Among the biggest communities we find several biological processes (55) that are simultaneously identified in the same community in the three graphs (Full, Pos assoc, and Pos assoc weighted).

In [54]:
consensus['comm']=[x[0] for x in consensus.comm_term.str.split('\_')]
consensus.groupby('comm')['comm_term'].agg('count')
Out[54]:
comm
c2    76
c3    10
Name: comm_term, dtype: int64

Questions

  • Would you exclude any communities based on its size?
  • Having identified these communities, how would you try to validate them?
  • Would you now determine the relevant community to investigate further?

Extracting communities

If you want to extract communities to use them in other sections.

In [55]:
#Requires running the community detection from the previous section
patlas=pd.read_csv('data/proteinatlas.tsv', sep="\t").loc[:,['Ensembl','Gene']]
In [56]:
#Compiles gene lists per community. We need Ensembl ids for further analyses
def get_ensembl():
    comm_counts=pd.DataFrame()
    gene_lists=pd.DataFrame()
    for i in [0,1,2,3]:
        graph=[pos_w,pos_w,all_u,knn][i]
        comm=[pos_comm,pos_w_comm,all_comm,knn_comm][i]
        name=['pos','pos_w','all','knn'][i]
        temp=pd.DataFrame(list(zip(graph.vs['name'],[x+1 for x in comm.membership]))).rename(columns={0:'gene',1:'community'})

        gl=pd.DataFrame(temp.groupby('community')['gene'].apply(list)).reset_index()
        gl['community']=['c'+str(i) for i in gl['community']]
        gl['network']=name
        gl=gl.loc[:,['network','community','gene']]
        gene_lists=pd.concat([gene_lists, gl])

    gene_communities=gene_lists
    gene_mat=pd.DataFrame()
    for net in gene_communities['network'].unique():
        temp=gene_communities.copy().loc[gene_communities['network']==net,]
        for comm in temp['community'].unique():
            gl=list(temp.copy().loc[temp['community']==comm,'gene'])[0]
            el=[patlas.loc[patlas['Gene']==x,'Ensembl'].iloc[0] for x in gl if x in patlas['Gene'].values]

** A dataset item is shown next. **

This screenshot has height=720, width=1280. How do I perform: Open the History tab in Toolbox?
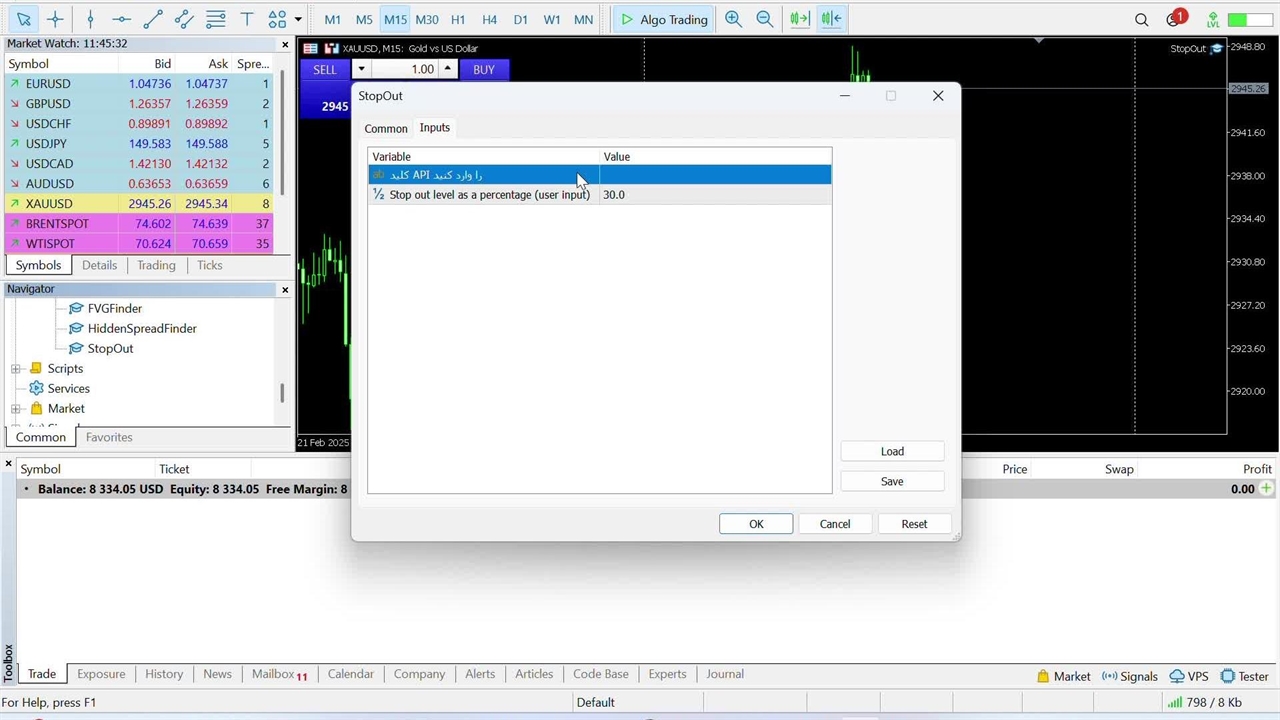(164, 674)
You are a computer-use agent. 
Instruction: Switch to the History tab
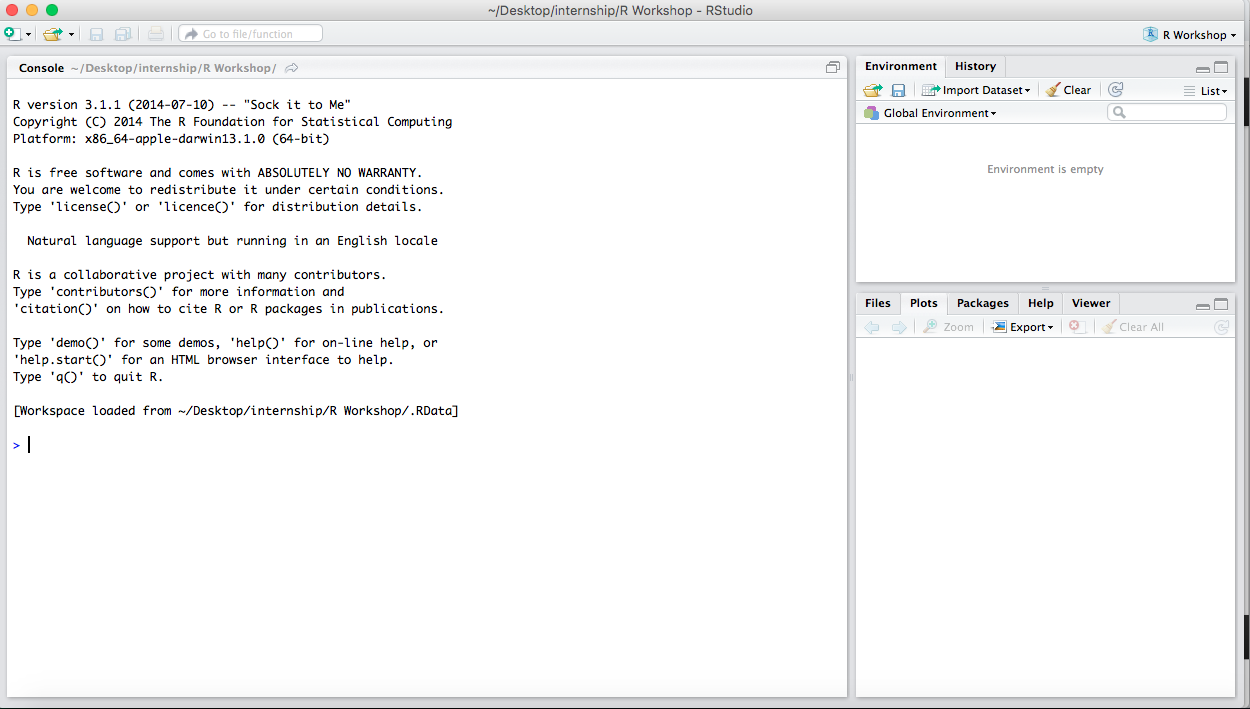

            df=pd.DataFrame([net,comm,gl,el]).T
            df.columns=['network','community','Gene','Ensembl']
            gene_mat=pd.concat([gene_mat, df])
                
    return(gene_mat)

get_ensembl().to_csv('data/gene_communities.tsv', sep="\t", index=False)

Conclusion

Here we've performed some network analyses based on a met-gene association network. We've explored different centrality measures to characterize the networks, and identified the communities of genes in these networks. We have also used gene set enrichment analysis to characterize these communities based on the genes, but it remains to show whether similar results would be attained if we considered the metabolites in each community.